start DATA FOR PROCESSING

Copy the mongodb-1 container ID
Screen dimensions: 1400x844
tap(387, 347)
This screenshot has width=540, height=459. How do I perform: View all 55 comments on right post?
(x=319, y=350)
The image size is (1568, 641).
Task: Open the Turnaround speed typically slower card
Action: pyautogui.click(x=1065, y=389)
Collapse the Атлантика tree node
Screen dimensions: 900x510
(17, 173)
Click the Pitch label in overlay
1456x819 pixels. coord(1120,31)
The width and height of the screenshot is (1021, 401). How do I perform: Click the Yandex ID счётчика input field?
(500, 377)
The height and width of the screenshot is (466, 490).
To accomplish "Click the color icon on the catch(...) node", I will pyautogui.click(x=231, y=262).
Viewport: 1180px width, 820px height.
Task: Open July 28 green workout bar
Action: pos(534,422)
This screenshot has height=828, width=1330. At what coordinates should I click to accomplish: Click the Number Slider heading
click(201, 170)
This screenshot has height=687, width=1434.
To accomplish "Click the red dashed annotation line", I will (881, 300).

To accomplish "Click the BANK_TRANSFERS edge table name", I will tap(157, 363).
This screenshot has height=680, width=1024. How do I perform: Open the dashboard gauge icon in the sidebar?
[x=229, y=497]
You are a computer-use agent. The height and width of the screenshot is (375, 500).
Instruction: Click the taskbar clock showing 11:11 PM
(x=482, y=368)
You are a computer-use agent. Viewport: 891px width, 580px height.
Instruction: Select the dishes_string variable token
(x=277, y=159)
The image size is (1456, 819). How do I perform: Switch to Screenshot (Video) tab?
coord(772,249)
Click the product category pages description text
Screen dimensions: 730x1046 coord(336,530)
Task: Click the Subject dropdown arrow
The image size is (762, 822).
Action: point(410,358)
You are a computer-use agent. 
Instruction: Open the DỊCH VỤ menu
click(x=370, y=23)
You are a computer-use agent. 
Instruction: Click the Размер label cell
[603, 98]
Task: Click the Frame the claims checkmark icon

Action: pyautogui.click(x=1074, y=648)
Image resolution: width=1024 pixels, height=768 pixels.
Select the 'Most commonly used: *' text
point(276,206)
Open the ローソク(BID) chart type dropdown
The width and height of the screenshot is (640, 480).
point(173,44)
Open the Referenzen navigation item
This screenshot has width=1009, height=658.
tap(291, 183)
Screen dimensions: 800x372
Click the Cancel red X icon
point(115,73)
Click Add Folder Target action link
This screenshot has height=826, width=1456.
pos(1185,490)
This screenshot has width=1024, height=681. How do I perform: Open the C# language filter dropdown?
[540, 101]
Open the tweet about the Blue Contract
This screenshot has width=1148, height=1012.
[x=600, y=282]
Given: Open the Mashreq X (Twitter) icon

end DATA FOR PROCESSING

EXERCISE DETAILS: Rewrite every line of the listing above as a numbered list, leaving out any blank lines.

RESPONSE:
1. Copy the mongodb-1 container ID
2. Screen dimensions: 1400x844
3. tap(387, 347)
4. This screenshot has width=540, height=459. How do I perform: View all 55 comments on right post?
5. (x=319, y=350)
6. The image size is (1568, 641).
7. Task: Open the Turnaround speed typically slower card
8. Action: pyautogui.click(x=1065, y=389)
9. Collapse the Атлантика tree node
10. Screen dimensions: 900x510
11. (17, 173)
12. Click the Pitch label in overlay
13. 1456x819 pixels. coord(1120,31)
14. The width and height of the screenshot is (1021, 401). How do I perform: Click the Yandex ID счётчика input field?
15. (500, 377)
16. The height and width of the screenshot is (466, 490).
17. To accomplish "Click the color icon on the catch(...) node", I will pyautogui.click(x=231, y=262).
18. Viewport: 1180px width, 820px height.
19. Task: Open July 28 green workout bar
20. Action: pos(534,422)
21. This screenshot has height=828, width=1330. At what coordinates should I click to accomplish: Click the Number Slider heading
22. click(201, 170)
23. This screenshot has height=687, width=1434.
24. To accomplish "Click the red dashed annotation line", I will (881, 300).
25. To accomplish "Click the BANK_TRANSFERS edge table name", I will tap(157, 363).
26. This screenshot has height=680, width=1024. How do I perform: Open the dashboard gauge icon in the sidebar?
27. [x=229, y=497]
28. You are a computer-use agent. The height and width of the screenshot is (375, 500).
29. Instruction: Click the taskbar clock showing 11:11 PM
30. (x=482, y=368)
31. You are a computer-use agent. Viewport: 891px width, 580px height.
32. Instruction: Select the dishes_string variable token
33. (x=277, y=159)
34. The image size is (1456, 819). How do I perform: Switch to Screenshot (Video) tab?
35. coord(772,249)
36. Click the product category pages description text
37. Screen dimensions: 730x1046 coord(336,530)
38. Task: Click the Subject dropdown arrow
39. The image size is (762, 822).
40. Action: point(410,358)
41. You are a computer-use agent. 
42. Instruction: Open the DỊCH VỤ menu
43. click(x=370, y=23)
44. You are a computer-use agent. 
45. Instruction: Click the Размер label cell
46. [603, 98]
47. Task: Click the Frame the claims checkmark icon
48. Action: pyautogui.click(x=1074, y=648)
49. Image resolution: width=1024 pixels, height=768 pixels.
50. Select the 'Most commonly used: *' text
51. point(276,206)
52. Open the ローソク(BID) chart type dropdown
53. The width and height of the screenshot is (640, 480).
54. point(173,44)
55. Open the Referenzen navigation item
56. This screenshot has width=1009, height=658.
57. tap(291, 183)
58. Screen dimensions: 800x372
59. Click the Cancel red X icon
60. point(115,73)
61. Click Add Folder Target action link
62. This screenshot has height=826, width=1456.
63. pos(1185,490)
64. This screenshot has width=1024, height=681. How do I perform: Open the C# language filter dropdown?
65. [540, 101]
66. Open the tweet about the Blue Contract
67. This screenshot has width=1148, height=1012.
68. [x=600, y=282]
69. Given: Open the Mashreq X (Twitter) icon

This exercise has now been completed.